● EXCERPT TO READ
== Segment start ==

The Biden administration said that it will support a proposal from developing countries to allow a temporary waiver on COVID-19 vaccine patents in order to enable new suppliers to begin manufacturing the vaccines to reduce the global shortage of the vaccines. The policy position is a major shift for the United States, which had previously refused to support a patent waiver.

South Africa and India first proposed the patent waiver proposal last October. The plan was supported by more than 100 countries, largely in the developing world arguing that it would allow them to rapidly produce their own generic vaccines, rather than wait months or years for sufficient doses. U.S. officials helped to block this World Trade Organization proposal that was introduced last year to stop enforcing patents for coronavirus-related medical products.

“This is a global health crisis, and the extraordinary circumstances of the COVID-19 pandemic call for extraordinary measures,” said U.S. Trade Representative Katherine Tai. “The Administration believes strongly in intellectual property protections, but in service of ending this pandemic, supports the waiver of those protections for COVID-19 vaccines. The United States will now move forward with international discussions to waive the protections for the duration of the pandemic.”

The policy reversal by the United States on vaccine patent protection has upset G7 members, who refuse to support the U.S. position. The Pharmaceutical Research and Manufacturers of America predicted that allowing more manufacturers to begin making shots would spark new competition for limited ingredients, slow down existing production and lead to counterfeit vaccines. The move was enthusiastically supported by health activist groups, which have been lobbying for a waiver and holding rallies in favor of it. I was championed by U.S. politicians such as Bernie Sanders and Elizabeth Warren.

The World Trade Organization, which operates on consensus, cannot approve a new policy if key countries oppose it. The G7 meeting ended a few hours before the U.S. announcement. It did not make a statement on the vaccine patent issue. An intellectual property waiver would need consensus at the 164-member World Trade Organization.

== Segment end ==

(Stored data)

== Segment start ==

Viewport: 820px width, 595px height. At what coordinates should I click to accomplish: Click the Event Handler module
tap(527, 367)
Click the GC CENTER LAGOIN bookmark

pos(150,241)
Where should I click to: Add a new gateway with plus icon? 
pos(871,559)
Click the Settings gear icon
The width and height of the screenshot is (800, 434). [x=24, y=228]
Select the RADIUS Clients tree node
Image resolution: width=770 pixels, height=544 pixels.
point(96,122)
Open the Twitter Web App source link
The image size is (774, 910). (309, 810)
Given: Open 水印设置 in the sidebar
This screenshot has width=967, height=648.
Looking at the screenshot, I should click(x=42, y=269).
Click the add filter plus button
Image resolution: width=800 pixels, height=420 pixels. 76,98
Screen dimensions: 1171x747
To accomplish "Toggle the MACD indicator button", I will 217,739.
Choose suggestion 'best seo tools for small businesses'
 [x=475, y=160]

== Segment end ==

● EXERCISE BRIEF
Write the next part of the article on the U.S. position on a COVID-19 vaccine patent waiver, starting after its final sentence.

● RESPONSE TO THIS TASK
The G7 foreign ministers said that they had agreed to push for the accelerated production of affordable vaccines, but they did not ask big pharmaceutical companies to waive their intellectual property rights. They said they would work with the industry to encourage “voluntary licensing and tech transfer agreements on mutually agreed terms.”

Tedros Adhanom Ghebreyesus, the World Health Organization’s director-general, called the U.S. support for the waiver proposal is “a monumental moment” in the fight against the pandemic. He described it a “historic decision for vaccine equity and prioritizing the well-being of all people everywhere at a critical time.”

The United States said that it supported the waiver only narrowly for COVID-19 vaccines, not for other technology such as medical treatments or tests, which had been included in the original waiver proposal last October. By narrowing the waiver proposal, the U.S. may be trying to reduce the pharmaceutical industry’s opposition to it.

The changing U.S. stance might be enough to make progress on the waiver at the WTO meetings. Opposition from wealthy countries has prevented the WTO from moving to the next step in the process: text-based negotiations. They have a greater chance of moving ahead. The supporters of the waiver have already signaled that they are willing to revise the wording of their proposal.

“We will actively participate in text-based negotiations at the WTO needed to make that happen,” Ms. Tai said. “Those negotiations will take time, given the consensus-based nature of the institution and the complexity of the issues involved.”